OREANDA-NEWS. On 05 August 2008 Baltika Breweries, the leader on the Russian beer market, announced financial results for H1 2008.

The high rate of revenue growth in H1 2008 was primarily driven by portfolio premiumisation as consumers continued to trade up. This factor, together with cost management and agricultural and logistics projects implementation, enabled the Company to offset considerably the impact of input cost inflation, thus increasing operating profit by 11.9%.

In H1 2008, Baltika total sales volume amounted to 23.2 mln hl (+6.1% compared to H1 2007), of which 22.8 mln hl was beer sold – 6.0% more than last year.

In July 2008, the Financial Times 500 ranking for the second time in a row listed Baltika Breweries as the largest FMCG company in Eastern Europe in terms of market capital.

1. THE COMPANY’S SUCCESS ON THE RUSSIAN BEER MARKET AND ABROAD

According to Company estimates, the Russian beer market grew by 2.4% in H1 2008.

This development should be seen in light of the strong performance enjoyed by the market in the first half of 2007. Growth was especially strong for the licensed and premium beer, whereas demand for beer in the economy segment declined. Growing category inflation driven by excise and input prices growth significantly influenced the beer market.

Nevertheless, during H1 2008 Baltika grew ahead of the market and increased market share by +0.5% compared to H1 2007 to 38.1%.

Export sales grew by +32.4% in H1 2008 and reached 1.2 mln hl. With licensed beer sales in Ukraine and in the UK, sales abroad increased by +38.8% compared to previous year.

In May 2008, an agreement was signed in Baku, Azerbaijan whereby Baltika Breweries for the first time in its history acquires assets abroad – the brewery of Baku-Castel Ltd.

Baltika also signed a license agreement with the JV Sarbast Plus. The contract provides for the production and sale of the Baltika sub-brands Baltika №3 Classicheskoye and Baltika №9 Krepkoye in the Republic of Uzbekistan.

Baltika added four new markets to its geography of sales abroad, and today Baltika beer is exported to 50 countries in the world.

In June 2008, the RF Ministry of Economic Development and Trade named the Company ‘Best Russian Exporter’ for the seventh time in recognition of the contribution to expansion of foreign economic ties and development of export.
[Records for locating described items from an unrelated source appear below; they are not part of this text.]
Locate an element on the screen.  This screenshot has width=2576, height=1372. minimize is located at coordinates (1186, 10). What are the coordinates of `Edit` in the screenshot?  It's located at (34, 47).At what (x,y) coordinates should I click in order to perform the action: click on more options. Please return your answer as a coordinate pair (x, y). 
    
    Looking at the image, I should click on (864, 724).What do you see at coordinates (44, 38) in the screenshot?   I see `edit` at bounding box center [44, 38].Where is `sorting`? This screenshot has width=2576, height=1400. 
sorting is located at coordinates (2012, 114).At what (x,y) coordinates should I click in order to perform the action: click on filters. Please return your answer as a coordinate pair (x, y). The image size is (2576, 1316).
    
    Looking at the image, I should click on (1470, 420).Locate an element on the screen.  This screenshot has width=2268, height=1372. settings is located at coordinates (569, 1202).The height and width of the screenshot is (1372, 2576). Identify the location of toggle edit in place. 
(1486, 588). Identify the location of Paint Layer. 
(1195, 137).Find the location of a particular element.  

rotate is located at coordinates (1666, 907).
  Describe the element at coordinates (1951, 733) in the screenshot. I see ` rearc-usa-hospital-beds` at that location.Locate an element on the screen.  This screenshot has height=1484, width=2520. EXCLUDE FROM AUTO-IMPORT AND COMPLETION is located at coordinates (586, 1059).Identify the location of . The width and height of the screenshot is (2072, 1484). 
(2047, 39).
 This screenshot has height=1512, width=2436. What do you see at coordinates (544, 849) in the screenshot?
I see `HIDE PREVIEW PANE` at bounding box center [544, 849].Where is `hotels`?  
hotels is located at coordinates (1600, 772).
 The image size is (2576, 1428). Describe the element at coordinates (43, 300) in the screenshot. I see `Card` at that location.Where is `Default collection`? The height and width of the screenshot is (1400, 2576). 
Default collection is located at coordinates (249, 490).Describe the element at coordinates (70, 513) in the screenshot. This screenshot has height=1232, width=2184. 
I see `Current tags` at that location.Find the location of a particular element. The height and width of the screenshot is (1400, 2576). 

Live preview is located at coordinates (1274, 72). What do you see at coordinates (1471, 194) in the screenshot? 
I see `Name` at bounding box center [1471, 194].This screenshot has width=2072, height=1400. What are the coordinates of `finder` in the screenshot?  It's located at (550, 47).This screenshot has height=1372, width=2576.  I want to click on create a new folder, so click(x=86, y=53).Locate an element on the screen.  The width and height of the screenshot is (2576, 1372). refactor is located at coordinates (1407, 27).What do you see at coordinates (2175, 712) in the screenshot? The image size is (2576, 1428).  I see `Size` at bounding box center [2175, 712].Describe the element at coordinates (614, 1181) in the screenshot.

2. BRAND PORTFOLIO PREMIUMISATION CONTINUES

During H1 2008, Baltika brand sales grew by +25.2% particularly due to the growth of the sub-brands Baltika №7 (+40.9%) and Baltika Cooler (+63.6%). Baltika brand market share increased by +2.1% up to 13.9% (internal estimates). Furthermore, in H1 the Company introduced a new premium sub-brand, Baltika LITE positioned in the fast growing light beer segment.

Sales of Tuborg,  the №1 licensed brand in Russia, grew in H1 2008 by +33%.  The brand increased its mаrket share in the segment by +2.6% up to 19.3% in June (according to Business Analytica). Another licensed brand, Kronenbourg 1664, performed excellent with sales growth of +55%. The Company’s share in the licensed segment reached 28.4% (Business Analytica, 6 moths 2008).

In H1 2008, the Company signed a license agreement with Asahi Breweries Ltd. for the production of Asahi Super Dry beer, thereby expanding its licensed brands portfolio.

Baltika Breweries keeps the leadership in all price segments. The impressive growth of the Baltika brand sales, as well as the successful development of the licensed brands, confirm the effectiveness of Company’s strategy with focus on portfolio premiumisation.

3.    BALTIKA INVESTS IN THE COMPANY’S FURTHER DEVELOPMENT

In H1 2008, Baltika Breweries made investments amounting to 151 million Euros. The Company opened a new brewery, Baltika-Novosibirsk, successfully completed a project involving doubling of the production capacity at the Baltika-Voronezh brewery and invested in sales and marketing.

In order to develop its own agricultural programme further, the Company decided to increase the capacity of the malt house in Yaroslavl. The processing capacity will be doubled to 105,000 tonnes of malt per year thanks to an investment of more than 17 million Euros.

Anton Artemiev, President of Baltika Breweries: ‘Thanks to effective implementation of the cost-saving, agricultural and logistics projects Baltika considerably reduces the influence of unfavorable external factors and continues successful development growing ahead of the market’. 

Baltika Breweries is the largest FMCG producer in Russia.  Ever since 1996, it has been the leader on the Russian market.  The Company comprises 11 breweries situated in all of Russia. Its broad portfolio of more than 40 brands includes such well known brands as Baltika, Nevskoye, Yarpivo, Arsenalnoye, Tuborg and Carlsberg. The Company has more than 12,000 employees.